Friday, October 26, 2012

Hepatitis—Do you “C” it?

Hepatitis—Do you “C” it?

The Journal of Pediatrics
Volume 161, Issue 5 , Page A3, November 2012

Article Outline


Recently, the Institute of Medicine and the Centers for Disease Control and Prevention (CDC) urged stepped-up surveillance for hepatitis C virus (HCV) infection. They specifically suggested a focus on “baby boomers” because many infected adults in that demographic do not know they have HCV. The greatest barrier to treatment is lack of diagnosis. The CDC estimates that HCV screening could lead to treatment of 800 000 adults with an estimated 120 000 lives saved. Thus, birth-cohort screening for HCV in primary care settings is cost-effective (Ann Intern Med 2012;156:263-7).

So, if this strategy is effective for baby boomers, what about babies? HCV infection in children and adolescents is greatly underestimated; teenagers are the only group in which the number of newly reported cases actually increased from 2002 to 2009 (MMWR 2011;60;537-41). Thus, a strong case can be made for better surveillance to track disease incidence and progression in children.
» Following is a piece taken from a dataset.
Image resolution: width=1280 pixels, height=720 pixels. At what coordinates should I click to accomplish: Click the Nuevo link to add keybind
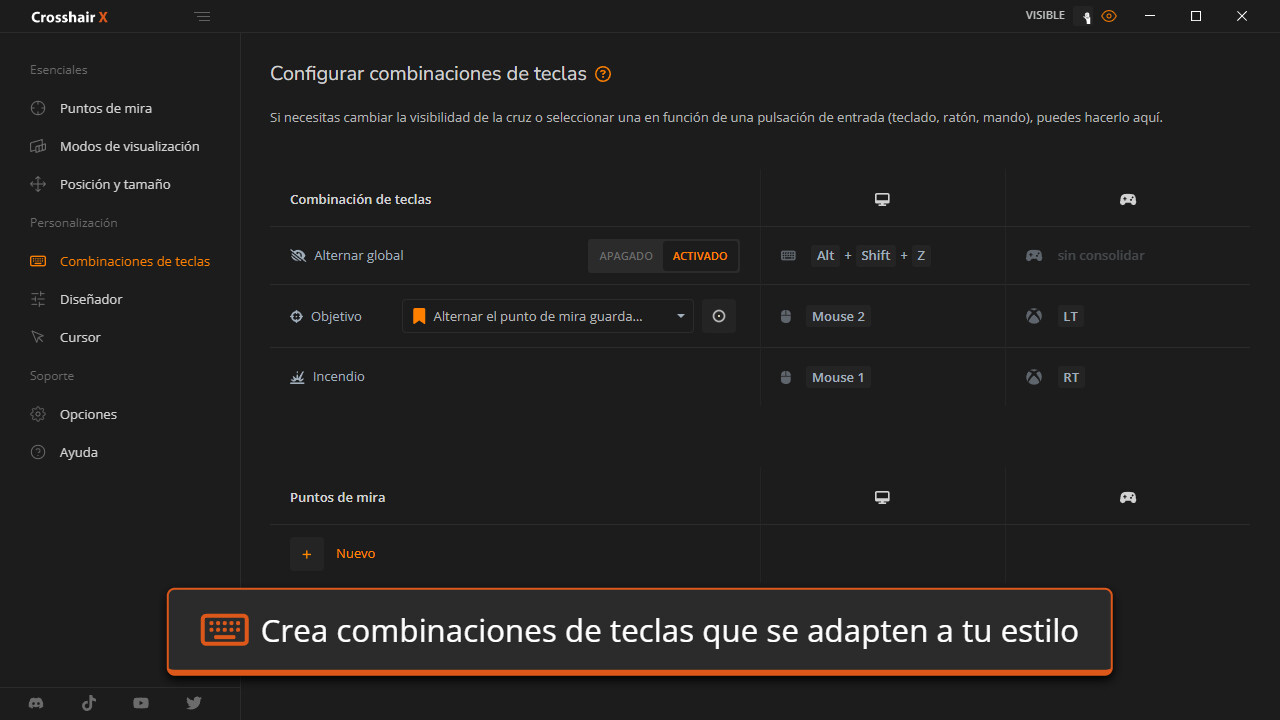click(356, 554)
In this issue of The Journal, Delgado-Borrego et al used data from Florida and US health departments to assess pediatric HCV case ascertainment rates relative to the estimated number of actual cases. From 2000 through 2009, only 12% of the expected number of infected children was identified as having positive anti-HCV tests in Florida, and only a small fraction of those identified were receiving treatment. The authors calculated that, across the US, only 5% of the children expected to be infected with HCV have been identified. They conclude that strategies to increase awareness of HCV infection in children and adolescents and to screen at-risk individuals could substantially improve morbidity and mortality while reducing health care costs.
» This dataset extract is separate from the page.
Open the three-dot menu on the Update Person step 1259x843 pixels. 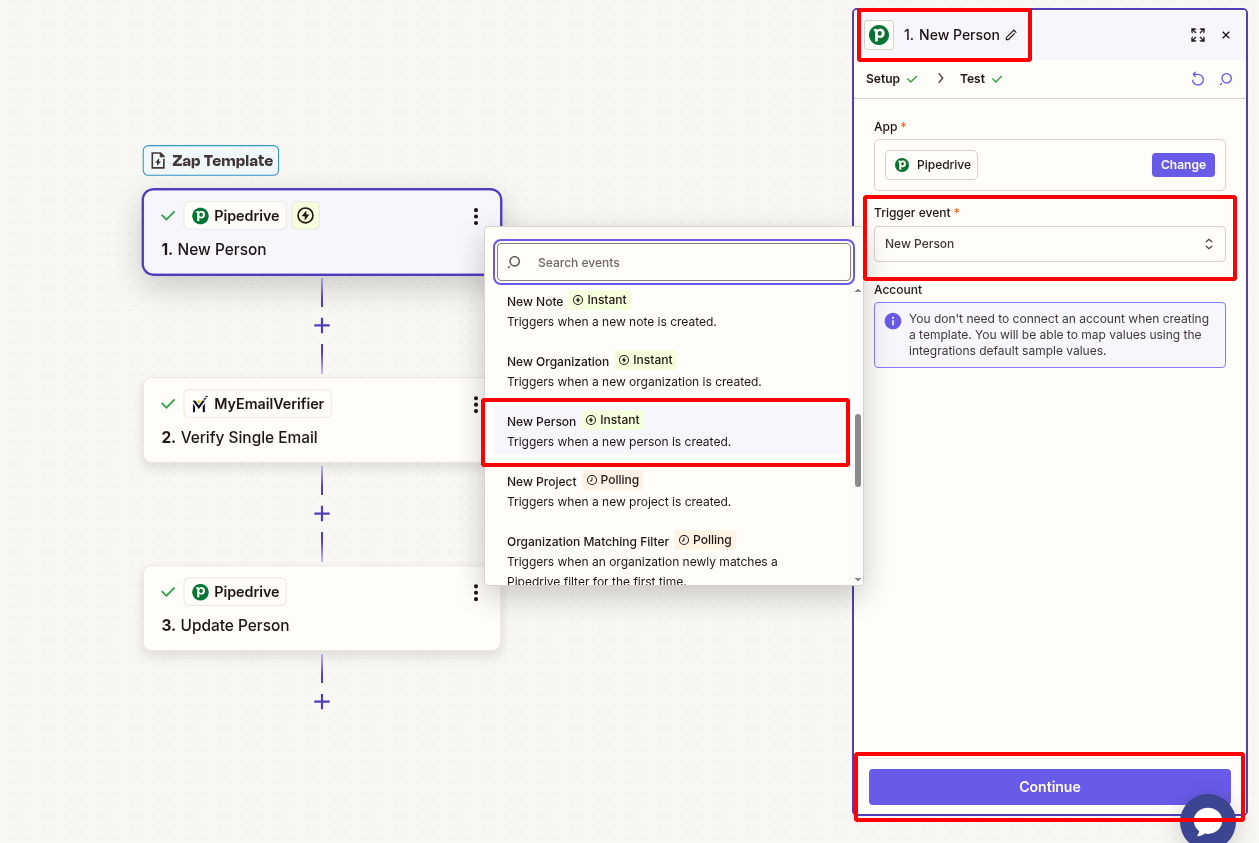(x=476, y=593)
Granted, currently approved therapy for patients <18 years of age (pegylated interferon with ribavirin) has limited efficacy and significant side effects. However, there is emerging data from adult trials that a more effective, interferon-free regimen will soon be available.
These data will hopefully lead to a greater appreciation of the need to consider HCV infection within the pediatric community.

Article page 915

Case ascertainment rates of pediatric HCV infection in 2009, by state.

 Refers to article:
  • Expected and Actual Case Ascertainment and Treatment Rates for Children Infected with Hepatitis C in Florida and the United States: Epidemiologic Evidence from Statewide and Nationwide Surveys , 05 July 2012
    Aymin Delgado-Borrego, Lesley Smith, Maureen M. Jonas, Cyndena A. Hall, Betania Negre, Sergio H. Jordan, Matthew Ogrodowicz, Roshan Raza, David A. Ludwig, Tracie Miller, Steven E. Lipshultz, Regino Gonzalez-Peralta, Raymond T. Chung
    The Journal of PediatricsNovember 2012 (Vol. 161, Issue 5, Pages 915-921)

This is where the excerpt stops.